*WHAT TO PRODUCE*. Print exactly the line with "Monarch waystation_Application-1 (718, 646)" and every line after it, through the final line of the material below.

*TASK INPUTS*.
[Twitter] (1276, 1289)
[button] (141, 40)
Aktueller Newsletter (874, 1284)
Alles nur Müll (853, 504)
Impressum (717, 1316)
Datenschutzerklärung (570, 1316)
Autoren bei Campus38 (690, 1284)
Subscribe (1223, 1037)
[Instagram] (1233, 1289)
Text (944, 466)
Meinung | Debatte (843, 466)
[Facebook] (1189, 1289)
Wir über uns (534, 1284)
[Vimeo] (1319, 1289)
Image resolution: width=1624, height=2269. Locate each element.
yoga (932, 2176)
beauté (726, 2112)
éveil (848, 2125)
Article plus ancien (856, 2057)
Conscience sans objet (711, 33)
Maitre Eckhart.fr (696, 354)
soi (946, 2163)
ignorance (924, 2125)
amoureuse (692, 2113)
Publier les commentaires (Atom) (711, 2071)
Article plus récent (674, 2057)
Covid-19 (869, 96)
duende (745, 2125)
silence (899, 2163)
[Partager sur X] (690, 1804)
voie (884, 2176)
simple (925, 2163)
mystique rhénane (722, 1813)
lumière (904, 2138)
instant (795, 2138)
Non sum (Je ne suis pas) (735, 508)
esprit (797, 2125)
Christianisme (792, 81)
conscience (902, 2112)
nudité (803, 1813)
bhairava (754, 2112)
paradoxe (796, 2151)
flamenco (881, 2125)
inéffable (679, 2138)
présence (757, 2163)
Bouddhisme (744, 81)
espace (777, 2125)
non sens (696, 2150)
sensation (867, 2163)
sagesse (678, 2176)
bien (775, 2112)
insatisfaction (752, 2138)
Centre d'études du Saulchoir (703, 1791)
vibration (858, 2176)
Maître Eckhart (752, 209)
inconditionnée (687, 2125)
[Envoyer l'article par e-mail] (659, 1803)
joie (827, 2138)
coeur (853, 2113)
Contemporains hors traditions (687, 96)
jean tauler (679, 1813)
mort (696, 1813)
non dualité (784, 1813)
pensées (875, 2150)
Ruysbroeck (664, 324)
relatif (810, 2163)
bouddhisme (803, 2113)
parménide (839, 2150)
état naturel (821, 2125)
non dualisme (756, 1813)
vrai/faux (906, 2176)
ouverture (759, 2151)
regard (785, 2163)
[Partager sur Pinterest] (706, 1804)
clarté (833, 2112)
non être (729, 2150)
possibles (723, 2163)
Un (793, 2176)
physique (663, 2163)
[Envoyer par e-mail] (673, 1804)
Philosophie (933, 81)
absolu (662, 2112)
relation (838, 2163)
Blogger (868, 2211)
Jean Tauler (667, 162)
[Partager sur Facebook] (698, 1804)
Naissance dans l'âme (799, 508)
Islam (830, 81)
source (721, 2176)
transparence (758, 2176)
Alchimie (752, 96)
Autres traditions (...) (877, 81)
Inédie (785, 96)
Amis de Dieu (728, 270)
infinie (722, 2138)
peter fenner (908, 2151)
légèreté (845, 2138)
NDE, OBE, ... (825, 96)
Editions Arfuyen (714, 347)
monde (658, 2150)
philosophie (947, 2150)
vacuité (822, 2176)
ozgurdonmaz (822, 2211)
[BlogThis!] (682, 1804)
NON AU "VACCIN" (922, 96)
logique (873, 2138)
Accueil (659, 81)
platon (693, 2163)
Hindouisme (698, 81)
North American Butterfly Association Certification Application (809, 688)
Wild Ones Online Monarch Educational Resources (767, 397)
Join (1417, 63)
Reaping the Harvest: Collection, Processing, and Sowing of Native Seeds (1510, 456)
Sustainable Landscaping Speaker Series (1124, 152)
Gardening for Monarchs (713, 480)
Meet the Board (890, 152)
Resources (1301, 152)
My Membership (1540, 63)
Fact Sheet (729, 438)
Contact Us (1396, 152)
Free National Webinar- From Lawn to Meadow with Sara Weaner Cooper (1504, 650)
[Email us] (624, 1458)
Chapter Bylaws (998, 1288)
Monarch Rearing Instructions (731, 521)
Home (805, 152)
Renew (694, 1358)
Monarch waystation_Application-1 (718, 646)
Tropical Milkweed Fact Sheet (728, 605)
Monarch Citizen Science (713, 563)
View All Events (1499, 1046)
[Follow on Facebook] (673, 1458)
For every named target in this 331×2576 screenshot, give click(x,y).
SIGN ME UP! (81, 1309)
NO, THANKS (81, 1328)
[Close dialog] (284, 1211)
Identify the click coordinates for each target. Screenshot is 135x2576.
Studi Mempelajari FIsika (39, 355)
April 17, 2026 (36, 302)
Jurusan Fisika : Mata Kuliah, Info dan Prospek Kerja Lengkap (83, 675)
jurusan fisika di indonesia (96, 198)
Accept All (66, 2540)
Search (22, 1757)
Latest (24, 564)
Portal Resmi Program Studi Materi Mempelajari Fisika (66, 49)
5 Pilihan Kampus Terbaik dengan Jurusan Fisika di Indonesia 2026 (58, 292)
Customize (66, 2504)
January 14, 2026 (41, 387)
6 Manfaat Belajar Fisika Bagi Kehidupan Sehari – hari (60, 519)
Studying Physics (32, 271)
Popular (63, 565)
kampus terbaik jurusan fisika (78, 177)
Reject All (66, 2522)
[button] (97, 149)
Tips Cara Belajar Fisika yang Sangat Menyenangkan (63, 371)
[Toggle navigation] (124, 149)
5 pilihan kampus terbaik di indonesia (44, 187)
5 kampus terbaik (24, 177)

*EXPECTED OUTPUT*.
Monarch waystation_Application-1 (718, 646)
Tropical Milkweed Fact Sheet (728, 605)
Monarch Citizen Science (713, 563)
View All Events (1499, 1046)
[Follow on Facebook] (673, 1458)
For every named target in this 331×2576 screenshot, give click(x,y).
SIGN ME UP! (81, 1309)
NO, THANKS (81, 1328)
[Close dialog] (284, 1211)
Identify the click coordinates for each target. Screenshot is 135x2576.
Studi Mempelajari FIsika (39, 355)
April 17, 2026 (36, 302)
Jurusan Fisika : Mata Kuliah, Info dan Prospek Kerja Lengkap (83, 675)
jurusan fisika di indonesia (96, 198)
Accept All (66, 2540)
Search (22, 1757)
Latest (24, 564)
Portal Resmi Program Studi Materi Mempelajari Fisika (66, 49)
5 Pilihan Kampus Terbaik dengan Jurusan Fisika di Indonesia 2026 (58, 292)
Customize (66, 2504)
January 14, 2026 (41, 387)
6 Manfaat Belajar Fisika Bagi Kehidupan Sehari – hari (60, 519)
Studying Physics (32, 271)
Popular (63, 565)
kampus terbaik jurusan fisika (78, 177)
Reject All (66, 2522)
[button] (97, 149)
Tips Cara Belajar Fisika yang Sangat Menyenangkan (63, 371)
[Toggle navigation] (124, 149)
5 pilihan kampus terbaik di indonesia (44, 187)
5 kampus terbaik (24, 177)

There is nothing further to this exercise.